# What this task involves
The data below is to be copied exactly, line by line.

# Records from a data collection
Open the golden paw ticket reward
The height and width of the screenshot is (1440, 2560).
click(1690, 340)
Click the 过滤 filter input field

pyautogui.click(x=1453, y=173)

# Task result
Open the golden paw ticket reward
The height and width of the screenshot is (1440, 2560).
click(1690, 340)
Click the 过滤 filter input field

pyautogui.click(x=1453, y=173)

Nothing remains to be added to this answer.